“No alcanza llorar. Serán sólo lágrimas de ocasión, de sensiblería posmoderna que en el próximo amanecer, con la llegada de las nuevas noticias, habrá quedado en el olvido del anecdotario…”
Escribe Sebastián Luna Sacerdote de la Parroquia Nuestra Señora de Lourdes
Un cuerpo tendido en una playa es imagen de fragilidad. Pero lo que conmocionó al mundo fue que sobre esa playa yacía truncada la inocencia. La fragilidad de la inocencia inundó nuestros corazones, ahogó en lágrimas mis rezos y me arrodillé ante el misterio de la inocencia, ya irrecuperablemente frágil.

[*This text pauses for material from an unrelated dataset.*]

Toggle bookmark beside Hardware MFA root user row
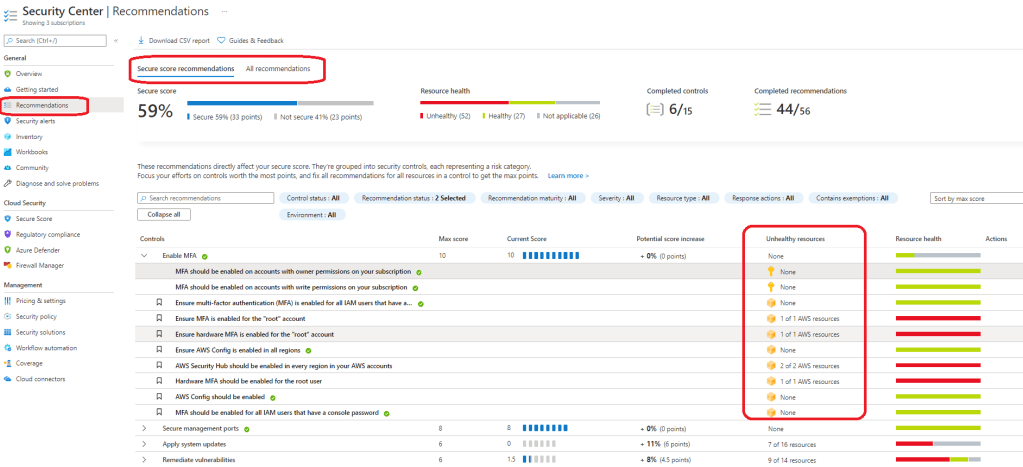 (158, 381)
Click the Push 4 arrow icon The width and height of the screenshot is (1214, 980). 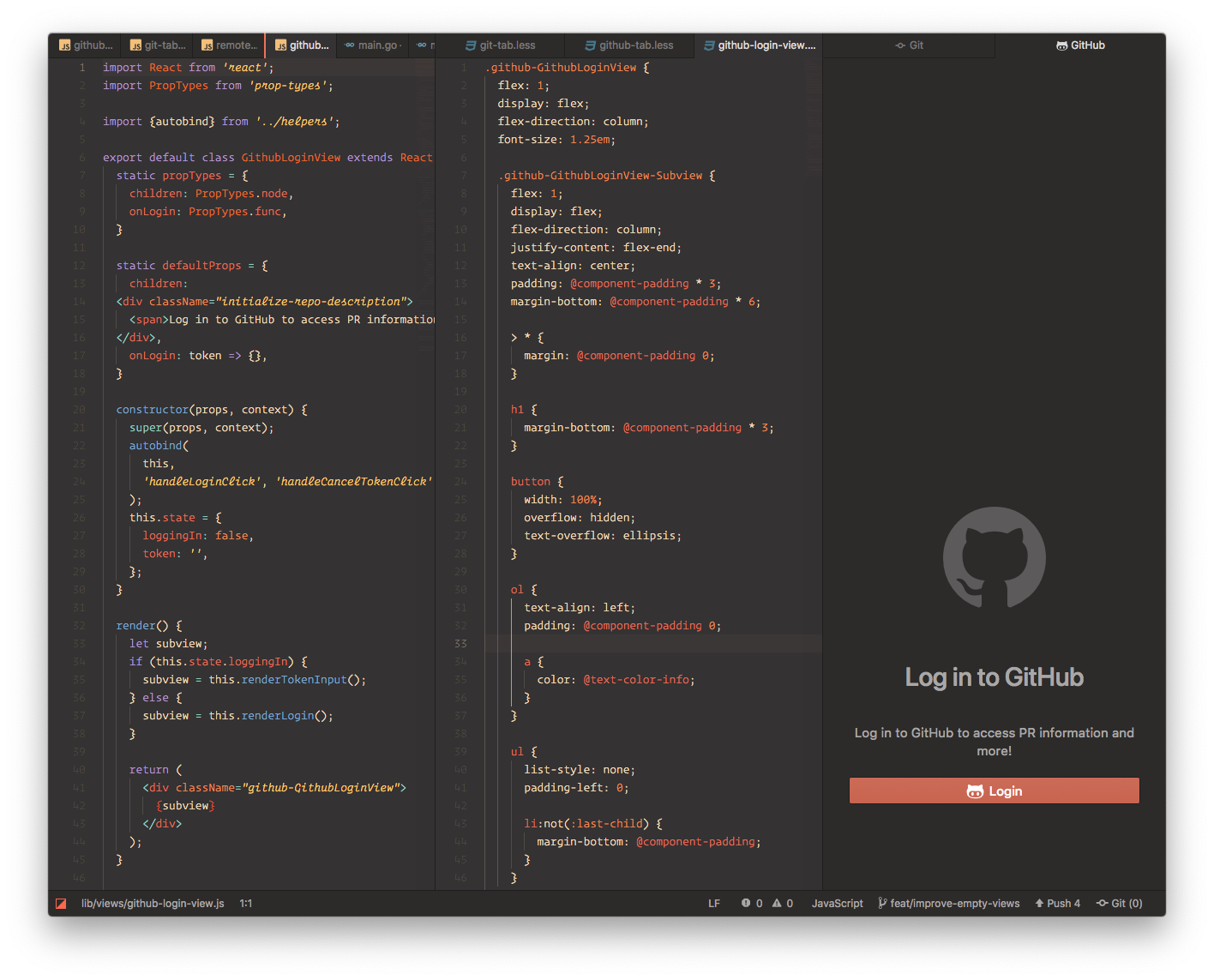[1038, 903]
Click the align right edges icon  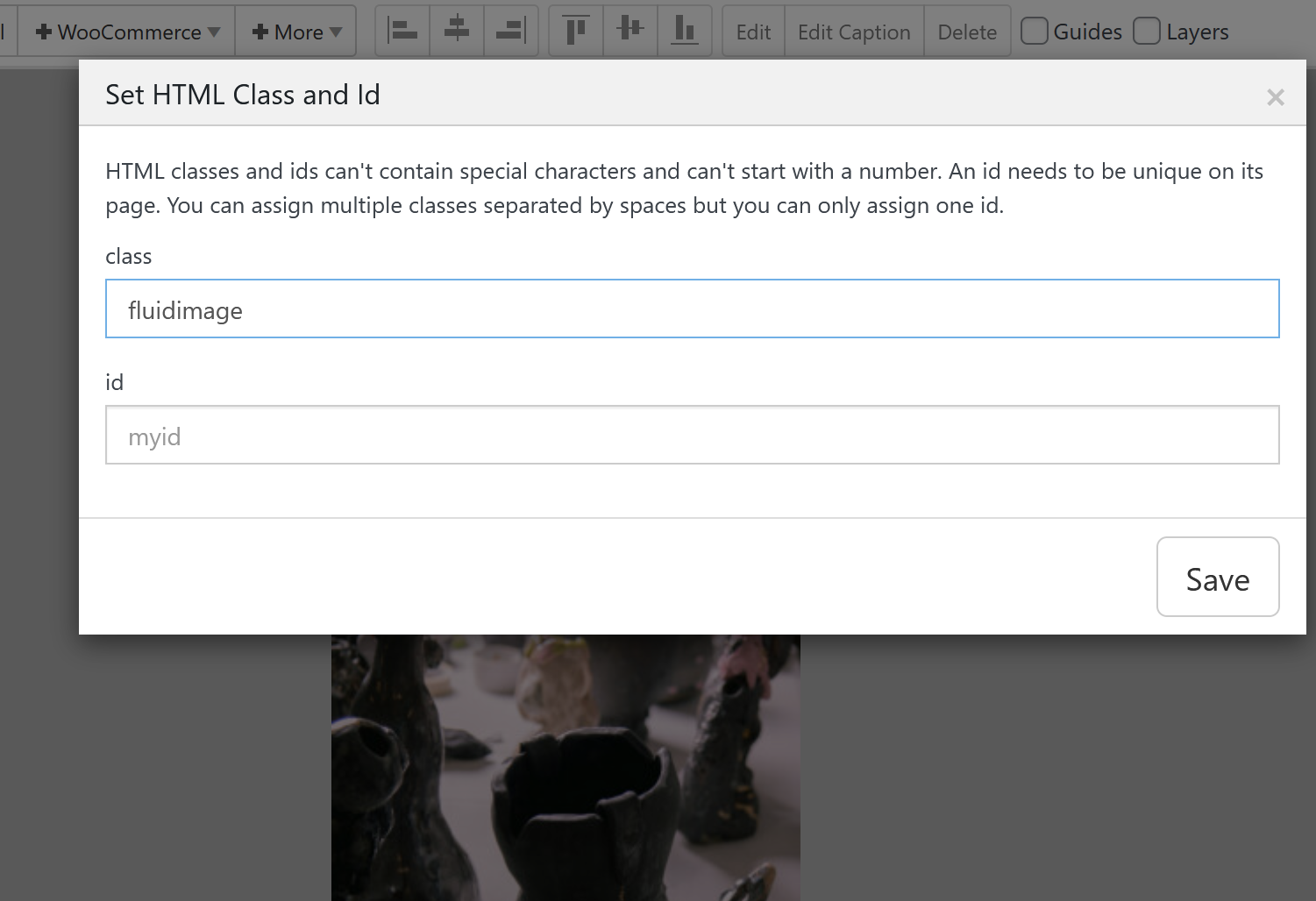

Y sin palabras reclamaba al Dios del cielo una palabra, una luz ¿es, acaso posible una luz o una palabra (cosas tan bellas) para apostillar semejante muerte? Y vino a mi corazón no el consuelo sino la compasión, o sea, el padecer-con, que es la menos lejanas de todas las maneras de acercarnos al dolor. Comprendí, de pronto, aquel pasaje del evangelio que nos muestra a Jesús en su vía crucis, encontrando a las mujeres de Jerusalén que lloran y se lamentan por él. A ellas les decía, y así resonaba en mi corazón como una herida profunda más que como un consuelo: “No lloren por mí; lloren más bien por ustedes y por sus hijos … porque si así tratan a la leña verde, ¿qué será de la leña seca?” (Lc 23, 28.31).
En el vía crucis de la humanidad peregrina estamos detenidos por un instante fotográfico ante la estación donde la fragilidad y la inocencia recibe los golpes más duros del odio de los poderosos. Y mientras lloramos, retumba a modo de letanía la palabra punzante: “No lloren por mí…”. ¿Alcanza con llorar a Jesús? ¿Alcanza con llorar a Aylan? No, nada aporta señalar culpables sin rostro, como “la humanidad,” o “los gobernantes.” Tampoco sirve de mucho debatir sobre el deber de éste o de aquél que provisoriamente ocupará el lugar del chivo expiatorio. No sirve llorar con mirada acusante a los demás cubiertos por la nebulosa de la lejanía o del todos impersonal.
No sirve llorar, si no volvemos la mirada a “nosotros y a los nuestros”; no alcanza, si no nos ocupa hasta las lágrimas la fragilidad de quienes no tienen prensa, de aquellos que hemos decidido (quizás ingenuamente) no ver, ni amar. No, una vez más quiero decirlo, no alcanza llorar. Serán sólo lágrimas de ocasión, de sensiblería posmoderna que en el próximo amanecer, con la llegada de las nuevas noticias, habrá quedado en el olvido del anecdotario.
«Lloren por sus hijos…» para que no quede tendida su inocencia en la deserción escolar a falta de estímulos y paciencia; “lloren por sus hijos…” que marchitan velozmente la inocencia en la droga que los priva de las futuras oportunidades, o de la oportunidad del futuro. «Lloren por sus hijos…», cuya fragilidad queda literalmente tendida en las calles de nuestra ciudad golpeados por imprudencia y la desatención. «Lloren por sus hijos…», por esos que concibieron pero no los dejaron nacer, esos que son dolorosamente llorados en el secreto de la culpa. «Lloren por sus hijos…», que dejaron resignar la inocencia abrazando un proyecto consumista para sus vidas vacías de valores, aniquilando la feliz inocencia de vivir gozosamente de lo que se ama. «Lloren por sus hijos…».
Comprendí, entonces, que Jesús no calmaba mi pena para que siga con mi vida tranquila. El, inocencia pura, mientras era quebrado bajo el signo de cruz, me invitaba a ponerme en sintonía con las fragilidades de los que me rodean, para que ellos tampoco queden tendidos, como un espectáculo grotesco, en la orilla del mundo.
“Lloren por sus hijos…”, cuiden su inocencia. Tal vez, podamos hacerlo cuando volvamos nosotros a nuestras fragilidades y a nuestra inocencia. Me ilustran los versos de Violeta Parra: “Volver a ser de repente tan frágil como un segundo, volver a sentir profundo como un niño frente a Dios, eso es lo que siento yo en este instante fecundo.”